[Item-finding entries]

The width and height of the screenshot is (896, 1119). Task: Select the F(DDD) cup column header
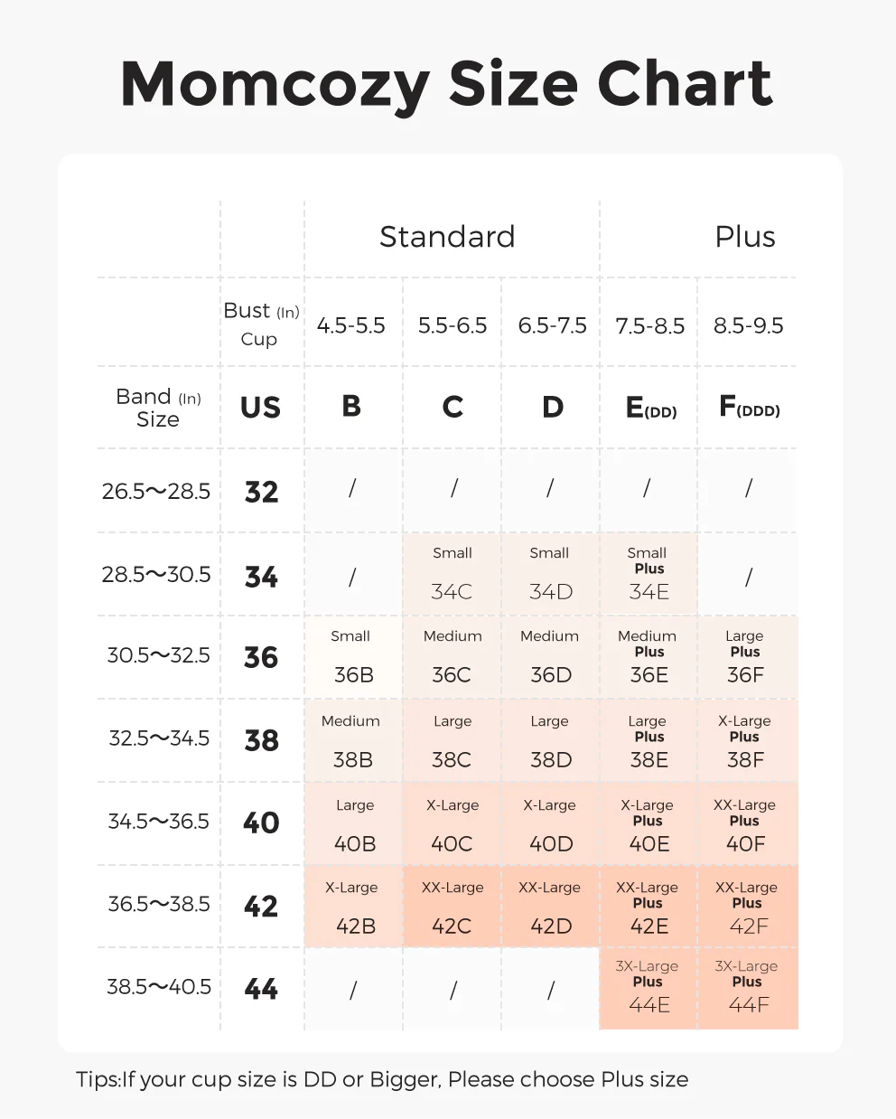pyautogui.click(x=749, y=408)

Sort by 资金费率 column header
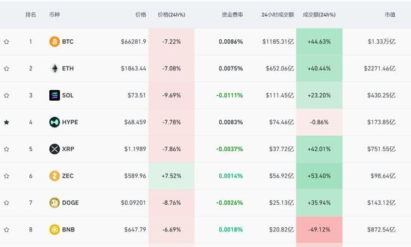click(x=232, y=15)
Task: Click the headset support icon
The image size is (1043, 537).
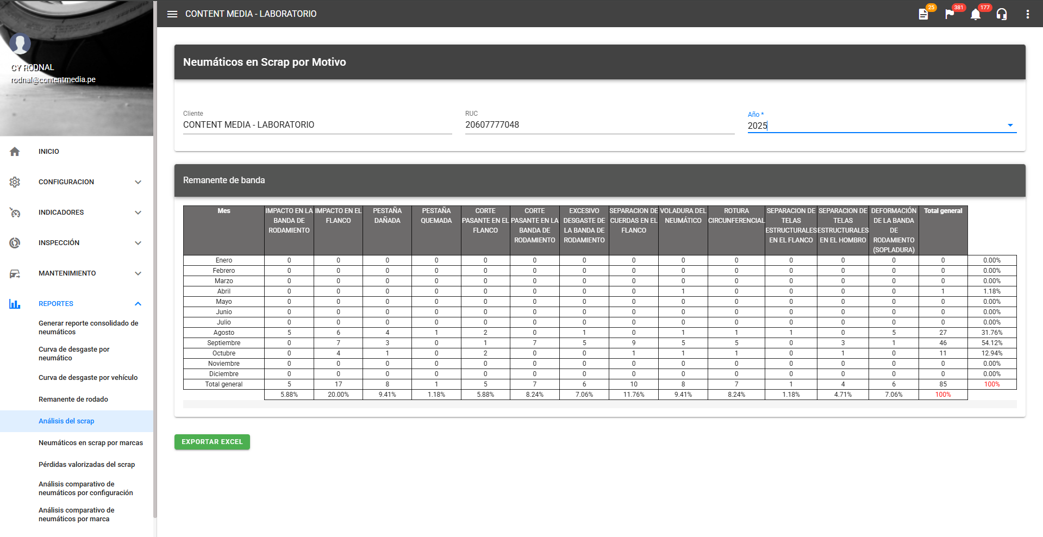Action: (1002, 14)
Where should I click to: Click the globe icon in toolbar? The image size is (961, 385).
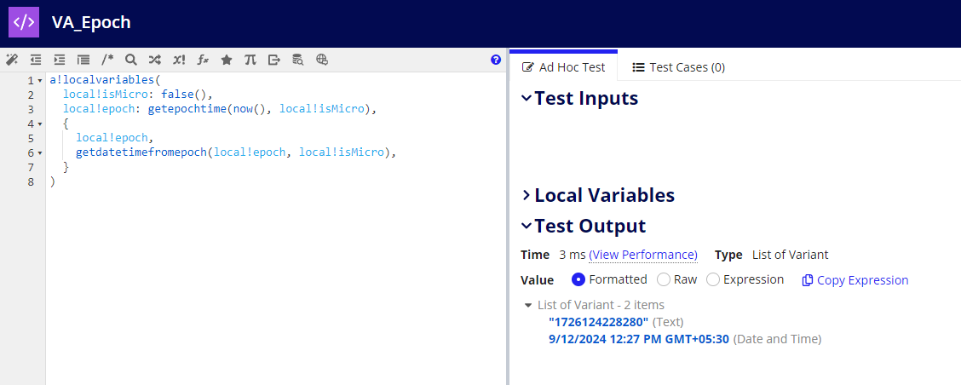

WHAT IS REQUIRED. Collect and copy out each line of the entries above that contains the string "size".

ANSWER IN FULL.
The image size is (1043, 537).
Where should I click to: Click the globe icon in toolbar? The image size is (961, 385).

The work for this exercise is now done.